Police chief under fire as plebgate continues in reverse

Metropolitan commissioner Bernard Hogan-Howe is enduring a troubled Christmas, as Conservative allies of Andrew Mitchell continue to pile on pressure over the plebgate scandal.

The former chief whip is continuing his bid to drive back the scandal which forced him from office this autumn, after questions emerged about the validity of police claims about his brush with officers manning the Downing Street gate.

Mitchell was supposed to have called police "f***ing plebs", but evidence which emerged last week has called that into question.

The Met now faces allegations that its officers fabricated an email, supposedly from a member of the public, backing up the police's version of events.

"This vile email – replete with capital letters and misspellings – was utterly untrue," Mitchell wrote in an article for the Sunday Times newspaper.

"The sender is not a member of the public but a serving police officer and member of the diplomatic protection squad, and he was nowhere near Downing Street that night.

"For the next three weeks these awful phrases were hung round my neck in a concerted attempt to toxify the Conservative party and destroy my political career. I never uttered those phrases; they are completely untrue."

The Met has begun an internal review into the affair, supervised by the Independent Police Complaints Commission and undertaken by deputy assistant commissioner Pat Gallan.

Hogan-Howe interrupted his festive break to make a statement in which he emphasised the welfare of the officers involved and underlined the "ruthless search for truth – no matter where the truth takes us".

But he faces questions from critics who point out the commissioner had publicly defended the officers in question shortly before CCTV evidence emerged.

Former director of public prosecutions Ken Macdonald asked: "What exactly does Bernard Hogan-Howe consider is the purpose of having an inquiry into the men he has already exonerated on television? This speaks of an arrogance of power that we've seen far too much over the past 40 years."

An unnamed minister quoted by the Times newspaper was among those suggesting the government could use the plebgate scandal to move faster against the Met's current powers.

Its "foot-dragging and sense of entitlement over what are really Spanish practices makes it easier for us", the minister said.

No 10 stepped up its own defence of Mitchell in response to suggestions from some Tory figures that Downing Street had handled the affair poorly.

"The prime minister has deep sympathy for Andrew Mitchell after allegations emerged that a serving police officer fabricated evidence against him," a statement released at the weekend said.

"The prime minister stood behind his chief whip through weeks of growing demands to sack him. It was only when it became clear that he could no longer do his job that his resignation was accepted with reluctance."

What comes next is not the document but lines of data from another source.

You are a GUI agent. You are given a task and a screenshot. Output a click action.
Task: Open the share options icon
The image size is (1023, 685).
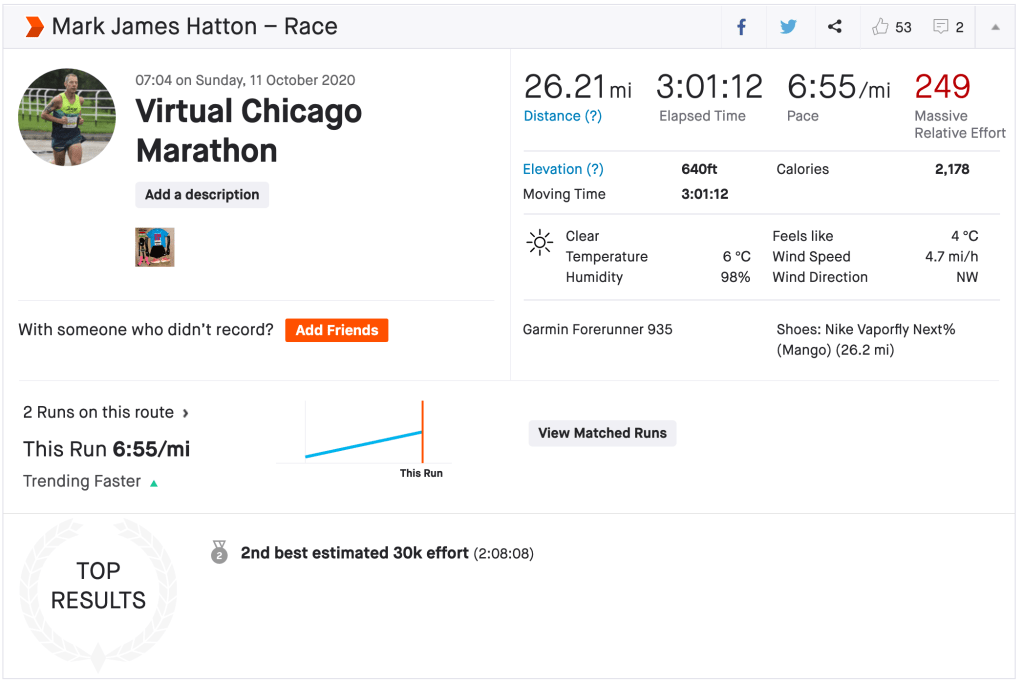click(835, 27)
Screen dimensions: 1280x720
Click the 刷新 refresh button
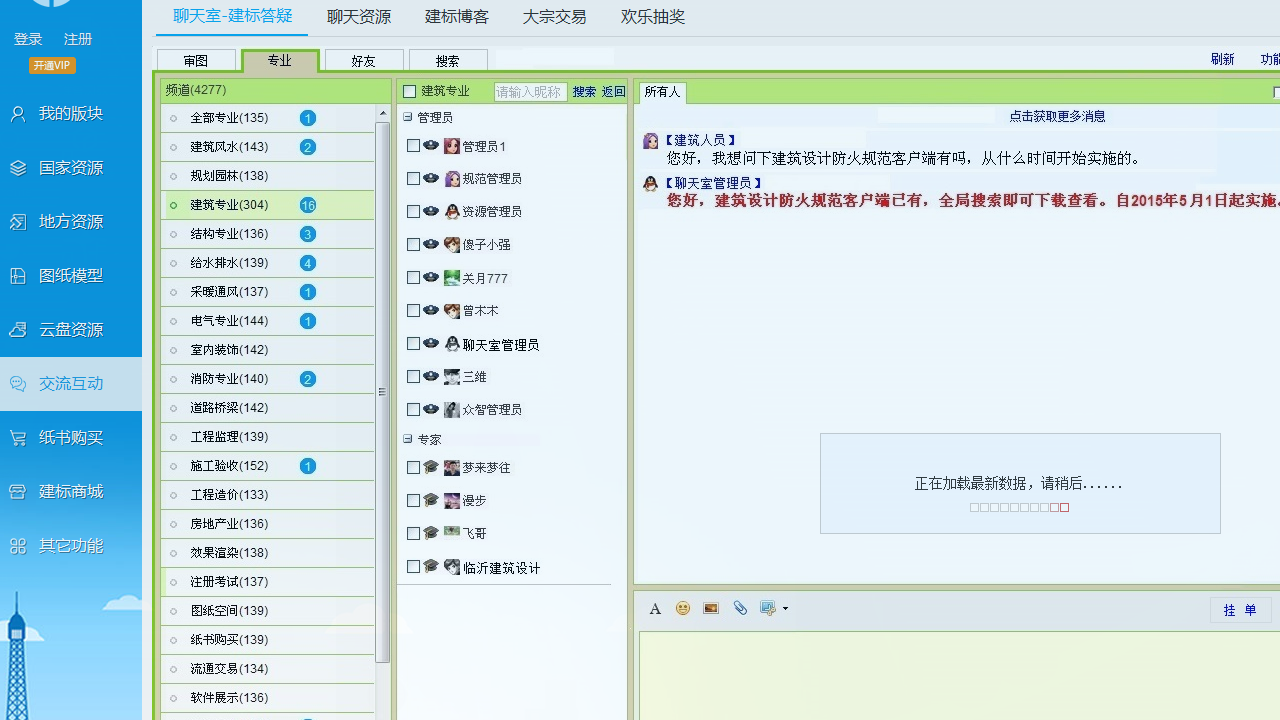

The statement added: "The prime minister, and Andrew Mitchell, were deeply shocked to be informed that the police were investigating allegations that a serving police officer had lied about the events."

It is not just the Met which faces criticism. The Police Federation, the main union body for officers, was accused of using tactics similar to those of "militant trade unionists" by former commissioner Paul Stephenson in an article for the Sunday Telegraph newspaper.

Chair-elect Steve Williams has announced an independent panel will review the organisation's structure after West Midlands members mounted an aggressive campaign calling for Mitchell to resign.